## SOURCE INFORMATION
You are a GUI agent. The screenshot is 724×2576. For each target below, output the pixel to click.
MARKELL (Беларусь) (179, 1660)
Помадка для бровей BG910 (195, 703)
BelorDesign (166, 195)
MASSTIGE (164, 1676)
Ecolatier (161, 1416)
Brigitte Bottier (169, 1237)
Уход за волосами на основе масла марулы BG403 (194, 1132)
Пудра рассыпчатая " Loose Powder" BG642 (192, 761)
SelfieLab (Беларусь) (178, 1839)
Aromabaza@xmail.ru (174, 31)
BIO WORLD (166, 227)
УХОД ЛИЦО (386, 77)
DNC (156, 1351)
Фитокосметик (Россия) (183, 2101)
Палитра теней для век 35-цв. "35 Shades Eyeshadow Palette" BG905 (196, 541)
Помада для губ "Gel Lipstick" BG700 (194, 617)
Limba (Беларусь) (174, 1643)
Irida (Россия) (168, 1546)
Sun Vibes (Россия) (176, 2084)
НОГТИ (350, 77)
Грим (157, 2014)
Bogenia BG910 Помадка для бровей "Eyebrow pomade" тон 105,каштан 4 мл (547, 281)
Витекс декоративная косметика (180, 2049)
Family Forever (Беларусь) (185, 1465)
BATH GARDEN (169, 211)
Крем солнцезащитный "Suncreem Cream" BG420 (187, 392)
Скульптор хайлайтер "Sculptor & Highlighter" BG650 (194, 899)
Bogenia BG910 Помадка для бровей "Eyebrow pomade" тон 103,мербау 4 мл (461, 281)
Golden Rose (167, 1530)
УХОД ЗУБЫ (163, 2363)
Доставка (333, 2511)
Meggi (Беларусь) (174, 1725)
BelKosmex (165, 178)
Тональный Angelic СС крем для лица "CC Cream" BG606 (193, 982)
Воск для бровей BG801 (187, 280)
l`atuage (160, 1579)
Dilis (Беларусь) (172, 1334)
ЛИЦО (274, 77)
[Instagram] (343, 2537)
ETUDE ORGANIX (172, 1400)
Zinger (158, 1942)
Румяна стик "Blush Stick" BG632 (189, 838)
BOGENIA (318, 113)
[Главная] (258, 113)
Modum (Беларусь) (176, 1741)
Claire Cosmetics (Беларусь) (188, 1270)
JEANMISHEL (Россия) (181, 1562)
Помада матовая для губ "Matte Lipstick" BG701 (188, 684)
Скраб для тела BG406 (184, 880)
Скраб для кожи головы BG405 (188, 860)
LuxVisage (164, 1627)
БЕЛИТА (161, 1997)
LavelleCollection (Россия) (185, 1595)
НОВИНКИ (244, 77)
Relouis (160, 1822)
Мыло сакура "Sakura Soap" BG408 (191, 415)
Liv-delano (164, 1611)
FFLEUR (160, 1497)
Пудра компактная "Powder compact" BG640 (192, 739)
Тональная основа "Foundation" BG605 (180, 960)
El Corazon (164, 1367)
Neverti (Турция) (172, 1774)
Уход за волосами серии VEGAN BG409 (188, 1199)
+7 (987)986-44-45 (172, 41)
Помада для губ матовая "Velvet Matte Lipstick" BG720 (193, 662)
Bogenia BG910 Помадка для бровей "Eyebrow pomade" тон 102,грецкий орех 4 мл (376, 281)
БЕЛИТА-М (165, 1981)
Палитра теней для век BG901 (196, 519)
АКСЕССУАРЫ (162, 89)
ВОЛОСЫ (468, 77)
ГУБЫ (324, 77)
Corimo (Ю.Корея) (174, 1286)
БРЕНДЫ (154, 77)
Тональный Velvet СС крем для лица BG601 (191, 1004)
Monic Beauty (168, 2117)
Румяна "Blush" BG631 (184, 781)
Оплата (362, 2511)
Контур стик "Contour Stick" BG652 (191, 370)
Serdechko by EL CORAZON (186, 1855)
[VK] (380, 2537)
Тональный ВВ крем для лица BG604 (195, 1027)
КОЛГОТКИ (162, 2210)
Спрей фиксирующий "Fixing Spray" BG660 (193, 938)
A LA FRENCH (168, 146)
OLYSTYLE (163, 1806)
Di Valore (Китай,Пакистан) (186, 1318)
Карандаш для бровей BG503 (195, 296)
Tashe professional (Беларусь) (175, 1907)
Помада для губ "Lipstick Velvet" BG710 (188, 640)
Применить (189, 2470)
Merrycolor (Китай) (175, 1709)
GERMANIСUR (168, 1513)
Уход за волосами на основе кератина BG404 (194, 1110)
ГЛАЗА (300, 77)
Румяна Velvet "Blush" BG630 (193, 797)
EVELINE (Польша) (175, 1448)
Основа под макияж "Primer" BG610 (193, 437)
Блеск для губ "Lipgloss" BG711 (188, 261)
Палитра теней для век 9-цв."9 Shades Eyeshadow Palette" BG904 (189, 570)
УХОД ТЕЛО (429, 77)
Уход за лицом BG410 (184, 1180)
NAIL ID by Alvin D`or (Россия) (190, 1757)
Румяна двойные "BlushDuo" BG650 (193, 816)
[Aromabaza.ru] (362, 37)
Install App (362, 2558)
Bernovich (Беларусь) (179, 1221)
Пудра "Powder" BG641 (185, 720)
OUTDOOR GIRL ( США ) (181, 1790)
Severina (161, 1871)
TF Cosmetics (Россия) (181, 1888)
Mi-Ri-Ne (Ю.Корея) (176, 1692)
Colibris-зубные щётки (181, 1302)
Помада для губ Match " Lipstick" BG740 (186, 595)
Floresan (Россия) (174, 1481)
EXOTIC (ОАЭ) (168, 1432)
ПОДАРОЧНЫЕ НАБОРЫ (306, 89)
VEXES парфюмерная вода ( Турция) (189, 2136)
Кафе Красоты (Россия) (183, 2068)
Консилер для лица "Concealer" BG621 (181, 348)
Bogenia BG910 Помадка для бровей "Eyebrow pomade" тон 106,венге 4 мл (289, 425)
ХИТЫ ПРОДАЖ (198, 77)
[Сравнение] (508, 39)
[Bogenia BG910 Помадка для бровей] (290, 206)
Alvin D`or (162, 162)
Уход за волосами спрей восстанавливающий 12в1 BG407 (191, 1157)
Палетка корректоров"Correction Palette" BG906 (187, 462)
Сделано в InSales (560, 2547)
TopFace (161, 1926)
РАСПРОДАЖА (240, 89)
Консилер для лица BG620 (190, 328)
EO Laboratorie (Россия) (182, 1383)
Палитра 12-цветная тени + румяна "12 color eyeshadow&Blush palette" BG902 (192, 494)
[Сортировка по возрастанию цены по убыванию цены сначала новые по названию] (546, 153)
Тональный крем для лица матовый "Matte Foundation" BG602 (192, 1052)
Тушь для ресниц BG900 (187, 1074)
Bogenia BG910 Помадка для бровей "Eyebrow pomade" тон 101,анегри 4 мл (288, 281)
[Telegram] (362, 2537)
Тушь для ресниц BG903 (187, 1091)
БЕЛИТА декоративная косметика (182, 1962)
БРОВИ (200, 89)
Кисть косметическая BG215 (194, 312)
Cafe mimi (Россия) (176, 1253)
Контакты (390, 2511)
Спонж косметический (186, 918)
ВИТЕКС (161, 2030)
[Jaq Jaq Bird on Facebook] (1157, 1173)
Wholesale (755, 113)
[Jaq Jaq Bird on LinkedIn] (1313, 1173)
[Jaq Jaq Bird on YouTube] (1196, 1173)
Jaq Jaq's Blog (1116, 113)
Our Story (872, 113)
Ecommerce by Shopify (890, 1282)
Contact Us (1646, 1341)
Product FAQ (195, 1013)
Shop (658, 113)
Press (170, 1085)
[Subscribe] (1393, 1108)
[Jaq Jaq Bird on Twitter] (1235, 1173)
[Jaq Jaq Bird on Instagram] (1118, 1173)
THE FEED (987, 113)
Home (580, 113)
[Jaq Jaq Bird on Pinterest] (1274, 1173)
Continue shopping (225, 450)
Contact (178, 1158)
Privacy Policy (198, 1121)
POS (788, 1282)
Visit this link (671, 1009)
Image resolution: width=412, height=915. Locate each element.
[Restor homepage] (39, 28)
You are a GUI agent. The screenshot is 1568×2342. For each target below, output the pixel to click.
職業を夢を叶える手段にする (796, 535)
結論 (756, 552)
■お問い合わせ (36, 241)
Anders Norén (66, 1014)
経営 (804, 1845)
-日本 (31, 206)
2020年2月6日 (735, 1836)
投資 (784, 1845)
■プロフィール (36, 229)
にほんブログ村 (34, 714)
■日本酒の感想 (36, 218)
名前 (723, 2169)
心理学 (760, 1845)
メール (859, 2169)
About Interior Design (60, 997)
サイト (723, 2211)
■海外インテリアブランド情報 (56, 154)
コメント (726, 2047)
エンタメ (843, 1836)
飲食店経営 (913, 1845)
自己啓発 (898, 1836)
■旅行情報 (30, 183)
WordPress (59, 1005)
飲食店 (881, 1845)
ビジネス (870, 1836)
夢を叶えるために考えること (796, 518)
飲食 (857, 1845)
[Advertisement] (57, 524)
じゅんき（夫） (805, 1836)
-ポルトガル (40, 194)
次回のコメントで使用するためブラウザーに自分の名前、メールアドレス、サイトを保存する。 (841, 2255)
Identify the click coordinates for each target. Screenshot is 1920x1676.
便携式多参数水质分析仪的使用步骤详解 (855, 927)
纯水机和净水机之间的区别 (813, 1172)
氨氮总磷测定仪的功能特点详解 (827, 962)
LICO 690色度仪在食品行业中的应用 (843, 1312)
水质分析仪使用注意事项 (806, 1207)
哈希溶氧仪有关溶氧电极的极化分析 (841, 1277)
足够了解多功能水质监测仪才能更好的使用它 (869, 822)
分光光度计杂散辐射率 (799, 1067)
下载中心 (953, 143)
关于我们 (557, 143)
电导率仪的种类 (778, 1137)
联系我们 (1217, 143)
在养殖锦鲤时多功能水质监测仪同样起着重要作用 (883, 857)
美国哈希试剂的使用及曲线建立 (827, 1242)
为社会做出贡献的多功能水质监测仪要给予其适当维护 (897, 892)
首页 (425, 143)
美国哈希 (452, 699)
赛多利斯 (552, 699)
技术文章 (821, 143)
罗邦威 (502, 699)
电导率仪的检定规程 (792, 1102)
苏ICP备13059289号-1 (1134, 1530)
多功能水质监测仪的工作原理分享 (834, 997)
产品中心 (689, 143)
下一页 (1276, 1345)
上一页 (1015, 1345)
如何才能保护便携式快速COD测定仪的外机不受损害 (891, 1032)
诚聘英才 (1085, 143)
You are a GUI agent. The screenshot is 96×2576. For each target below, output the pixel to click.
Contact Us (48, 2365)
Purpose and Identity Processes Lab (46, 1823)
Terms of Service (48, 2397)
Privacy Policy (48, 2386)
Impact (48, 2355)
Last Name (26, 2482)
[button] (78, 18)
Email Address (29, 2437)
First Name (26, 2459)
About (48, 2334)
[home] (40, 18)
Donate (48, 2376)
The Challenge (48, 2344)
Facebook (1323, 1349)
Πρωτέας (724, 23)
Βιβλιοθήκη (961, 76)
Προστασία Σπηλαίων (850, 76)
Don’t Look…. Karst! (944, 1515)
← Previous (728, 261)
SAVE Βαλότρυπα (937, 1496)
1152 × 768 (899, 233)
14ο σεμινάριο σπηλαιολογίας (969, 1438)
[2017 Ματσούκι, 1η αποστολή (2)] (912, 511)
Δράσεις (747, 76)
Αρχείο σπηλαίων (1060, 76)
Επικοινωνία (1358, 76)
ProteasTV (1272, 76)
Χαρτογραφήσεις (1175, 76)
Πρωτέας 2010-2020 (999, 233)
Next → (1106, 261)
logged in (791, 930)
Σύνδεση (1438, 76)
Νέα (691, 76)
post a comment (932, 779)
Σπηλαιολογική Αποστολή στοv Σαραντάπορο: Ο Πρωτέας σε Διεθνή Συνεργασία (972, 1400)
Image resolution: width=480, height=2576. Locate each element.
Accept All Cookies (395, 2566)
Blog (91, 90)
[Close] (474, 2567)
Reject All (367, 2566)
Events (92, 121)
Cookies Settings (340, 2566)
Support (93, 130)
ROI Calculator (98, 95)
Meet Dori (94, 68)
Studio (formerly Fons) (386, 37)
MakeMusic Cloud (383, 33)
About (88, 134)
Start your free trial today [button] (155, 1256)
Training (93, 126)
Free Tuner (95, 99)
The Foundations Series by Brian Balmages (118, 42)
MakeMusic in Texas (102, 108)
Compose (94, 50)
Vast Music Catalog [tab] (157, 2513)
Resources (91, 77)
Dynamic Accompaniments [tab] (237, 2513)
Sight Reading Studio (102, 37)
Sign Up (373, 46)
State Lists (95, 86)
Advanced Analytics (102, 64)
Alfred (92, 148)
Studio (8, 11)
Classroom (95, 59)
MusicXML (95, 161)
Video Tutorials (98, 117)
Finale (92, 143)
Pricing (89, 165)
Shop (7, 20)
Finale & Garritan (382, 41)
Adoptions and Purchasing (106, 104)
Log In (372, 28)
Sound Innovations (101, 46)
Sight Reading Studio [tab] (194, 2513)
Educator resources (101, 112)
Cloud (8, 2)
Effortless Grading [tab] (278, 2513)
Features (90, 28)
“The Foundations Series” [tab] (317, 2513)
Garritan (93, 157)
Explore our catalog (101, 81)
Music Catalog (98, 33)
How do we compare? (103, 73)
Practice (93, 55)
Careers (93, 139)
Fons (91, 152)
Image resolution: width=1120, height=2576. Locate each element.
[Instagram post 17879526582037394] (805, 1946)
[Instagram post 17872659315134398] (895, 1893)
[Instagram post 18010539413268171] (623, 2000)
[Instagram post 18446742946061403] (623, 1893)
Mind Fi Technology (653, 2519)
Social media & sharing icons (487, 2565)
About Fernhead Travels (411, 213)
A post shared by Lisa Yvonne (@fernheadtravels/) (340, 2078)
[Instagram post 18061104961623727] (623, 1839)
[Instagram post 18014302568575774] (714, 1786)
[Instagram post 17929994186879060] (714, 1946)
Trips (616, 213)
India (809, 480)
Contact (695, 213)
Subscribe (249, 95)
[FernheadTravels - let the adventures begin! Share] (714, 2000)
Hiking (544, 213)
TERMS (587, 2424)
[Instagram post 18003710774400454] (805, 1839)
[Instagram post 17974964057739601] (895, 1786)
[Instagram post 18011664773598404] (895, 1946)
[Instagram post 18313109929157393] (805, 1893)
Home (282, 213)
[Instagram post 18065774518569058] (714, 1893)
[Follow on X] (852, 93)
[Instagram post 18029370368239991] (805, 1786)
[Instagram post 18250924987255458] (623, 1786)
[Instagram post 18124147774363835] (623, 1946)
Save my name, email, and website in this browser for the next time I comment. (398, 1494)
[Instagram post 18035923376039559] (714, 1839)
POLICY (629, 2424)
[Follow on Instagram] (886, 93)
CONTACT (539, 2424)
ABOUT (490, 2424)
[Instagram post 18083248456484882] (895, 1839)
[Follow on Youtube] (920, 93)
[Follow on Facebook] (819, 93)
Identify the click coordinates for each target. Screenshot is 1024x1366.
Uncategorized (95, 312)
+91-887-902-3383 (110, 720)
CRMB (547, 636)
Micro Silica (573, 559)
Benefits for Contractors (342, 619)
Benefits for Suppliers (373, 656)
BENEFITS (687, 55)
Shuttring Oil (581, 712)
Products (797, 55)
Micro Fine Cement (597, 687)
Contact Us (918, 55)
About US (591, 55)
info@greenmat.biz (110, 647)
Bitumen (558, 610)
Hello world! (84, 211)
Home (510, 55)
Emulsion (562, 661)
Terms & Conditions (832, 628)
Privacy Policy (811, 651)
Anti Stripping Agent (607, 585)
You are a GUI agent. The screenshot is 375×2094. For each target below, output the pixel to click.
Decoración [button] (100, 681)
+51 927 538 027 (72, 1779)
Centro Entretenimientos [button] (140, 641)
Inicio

## INSTRUCTIONS FOR THE TASK
For each line of the listing that holds the word "Follow", show that line.

## THE COMPLETED TASK
[Follow on X] (852, 93)
[Follow on Instagram] (886, 93)
[Follow on Youtube] (920, 93)
[Follow on Facebook] (819, 93)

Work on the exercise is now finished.